### To be done
List each line in the rows below that contains the string "icon", with matches treated as case-sensitive.
____________________
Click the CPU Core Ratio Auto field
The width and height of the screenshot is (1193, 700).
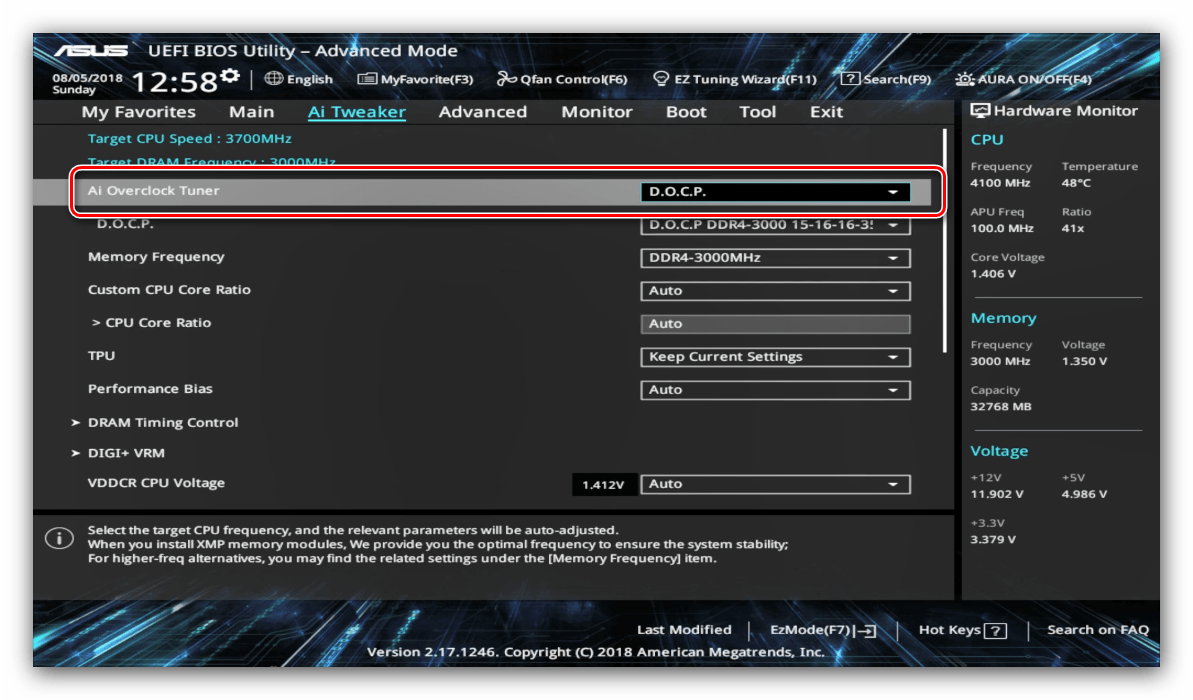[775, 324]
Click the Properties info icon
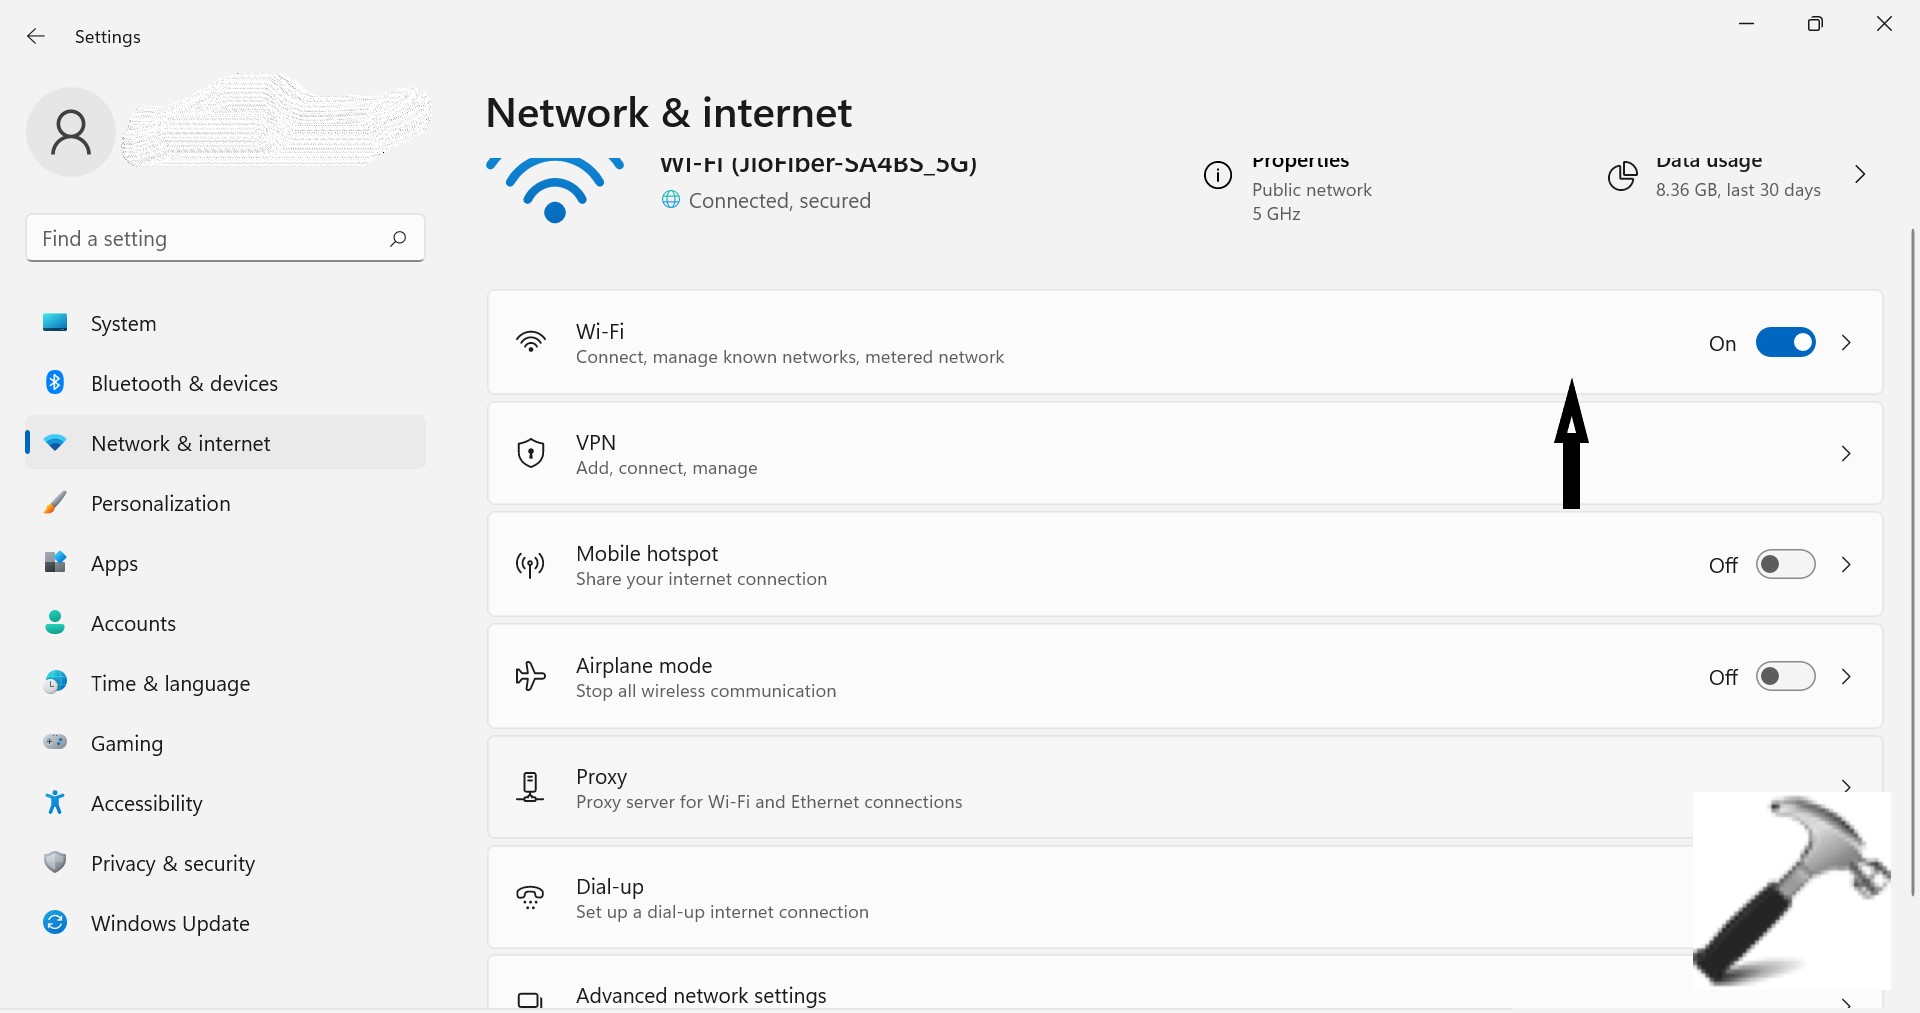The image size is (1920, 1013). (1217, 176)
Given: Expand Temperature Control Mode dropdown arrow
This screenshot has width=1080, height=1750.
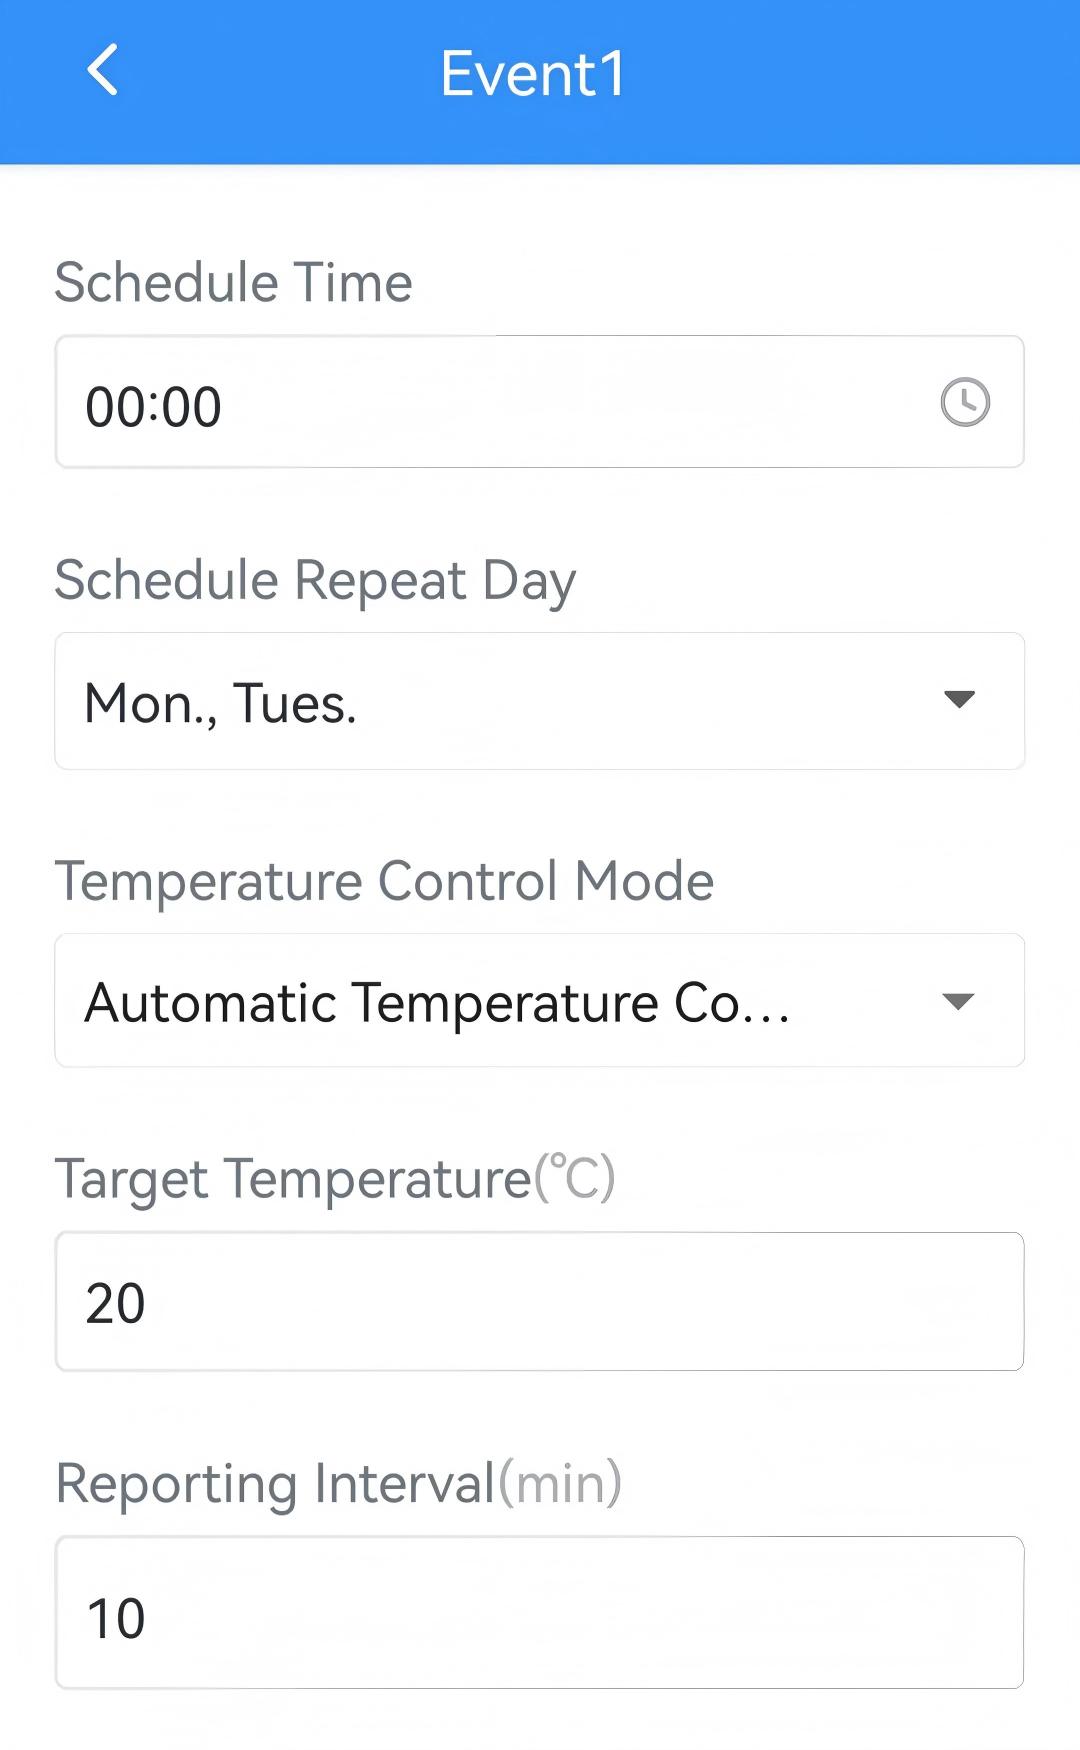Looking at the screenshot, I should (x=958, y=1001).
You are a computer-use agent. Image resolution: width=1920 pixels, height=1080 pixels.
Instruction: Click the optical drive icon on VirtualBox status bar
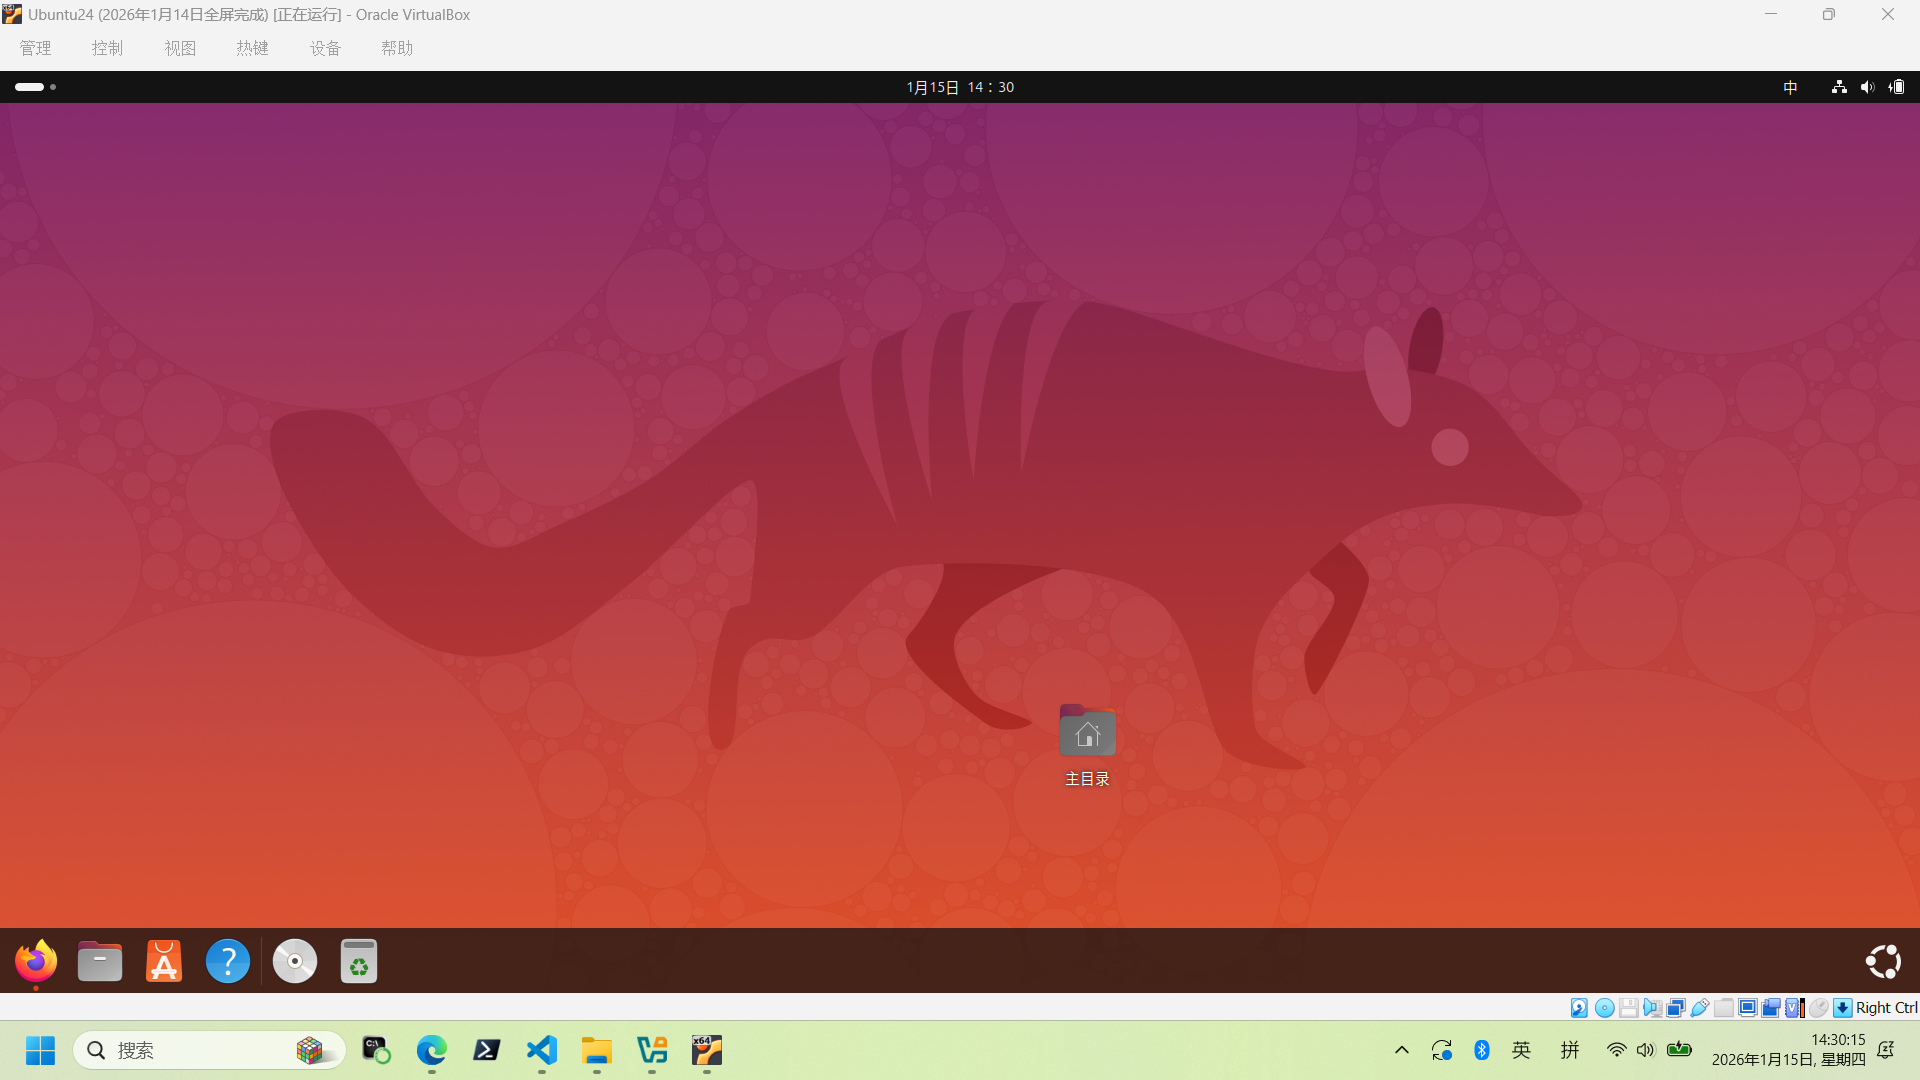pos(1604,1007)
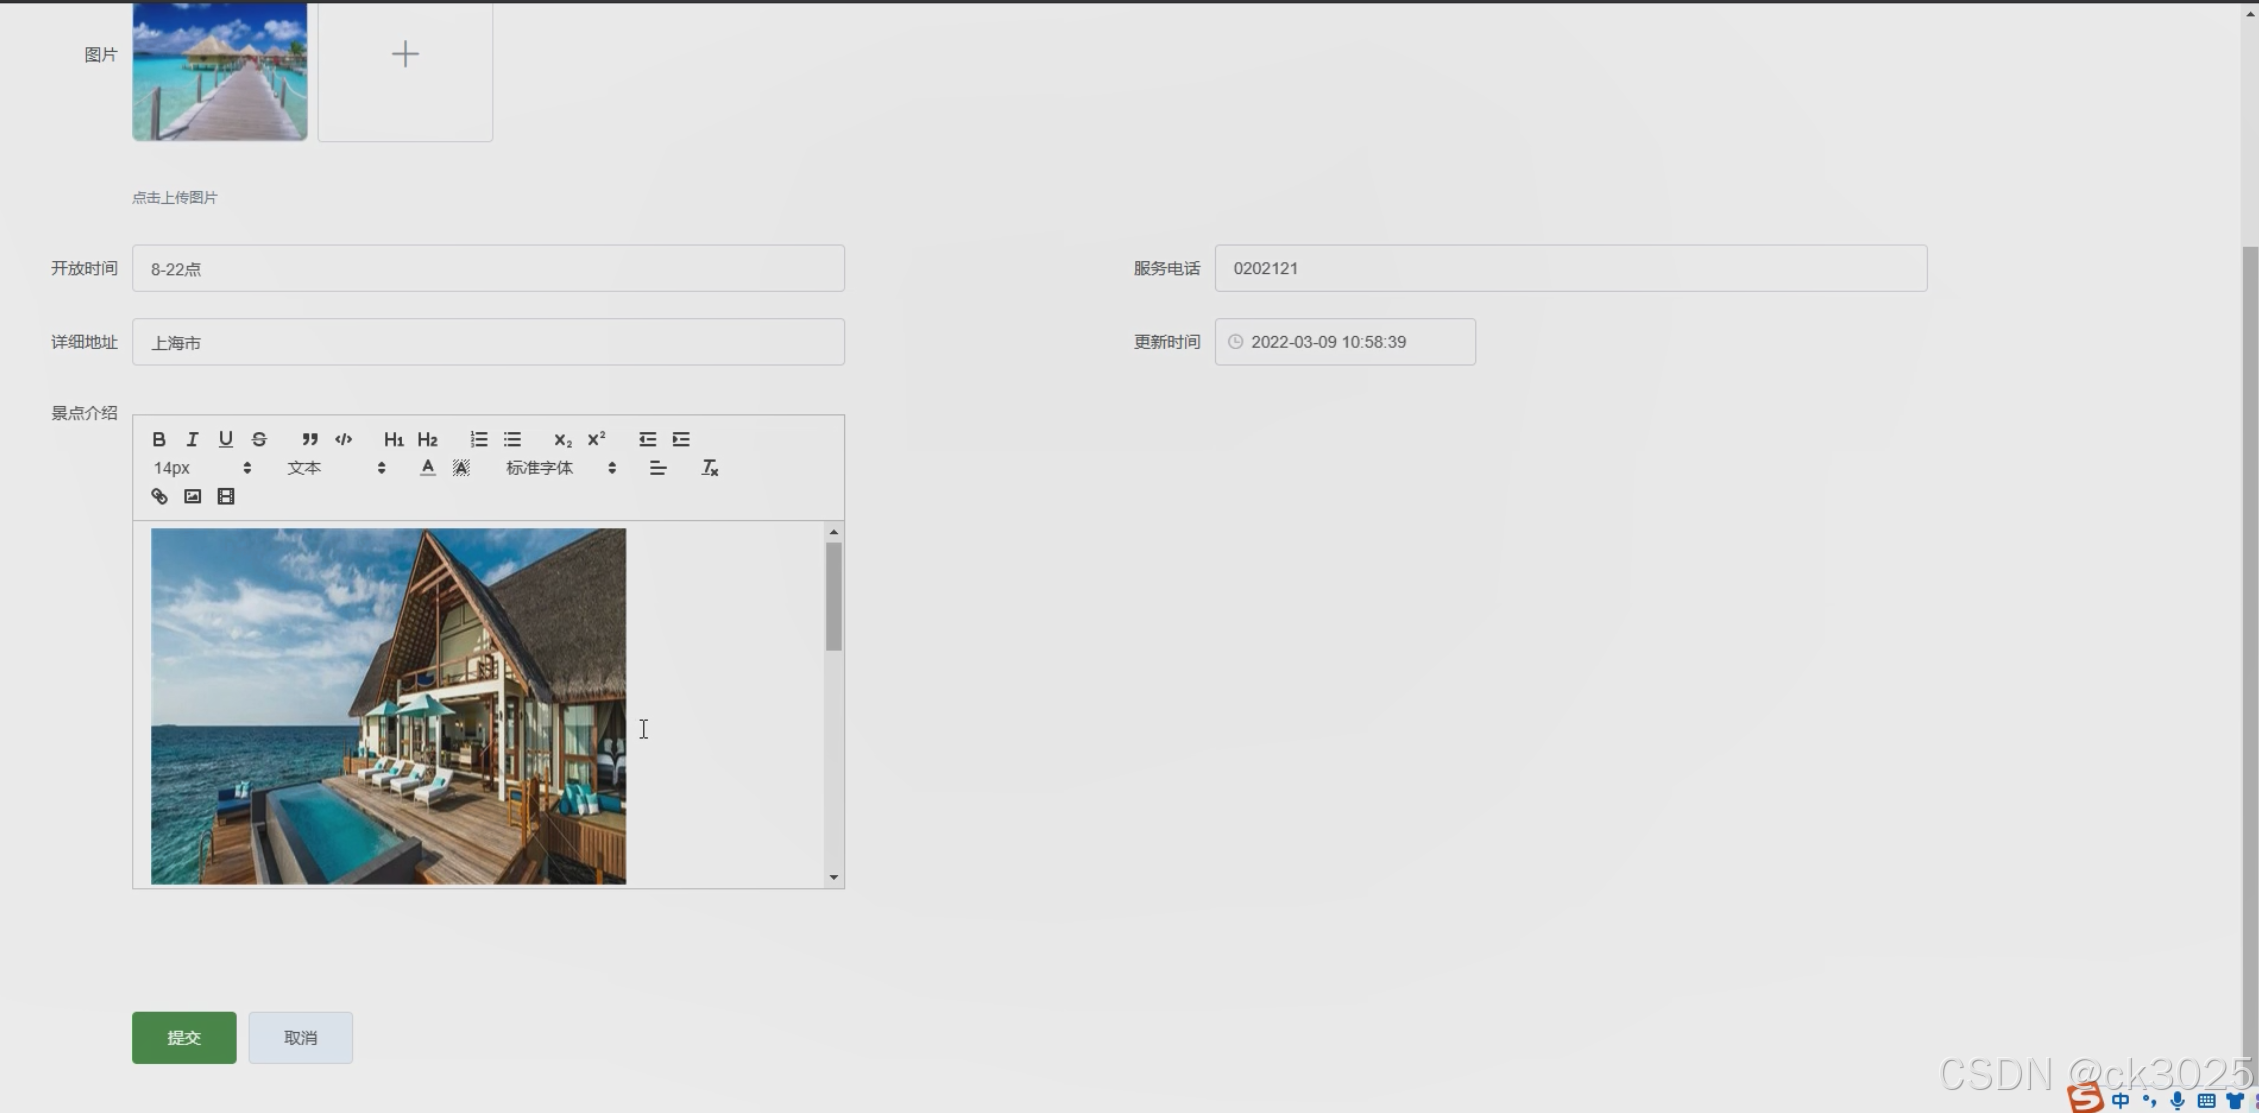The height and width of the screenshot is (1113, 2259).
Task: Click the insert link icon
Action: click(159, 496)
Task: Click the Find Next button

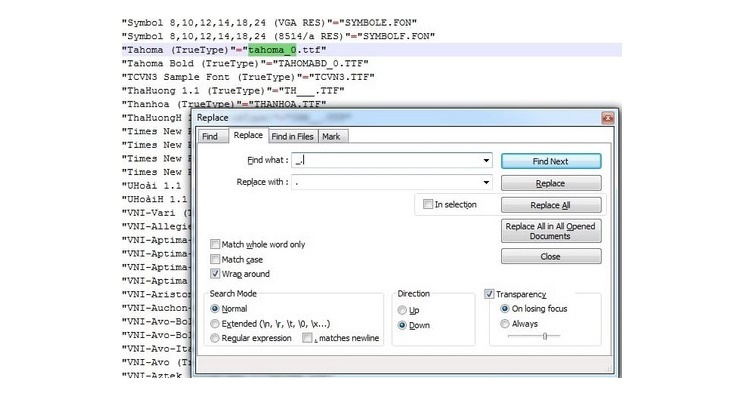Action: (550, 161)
____________________
### Right answer
Click the Properties info icon
Instruction: Click the optical drive icon on VirtualBox status bar
Task: Click the insert link icon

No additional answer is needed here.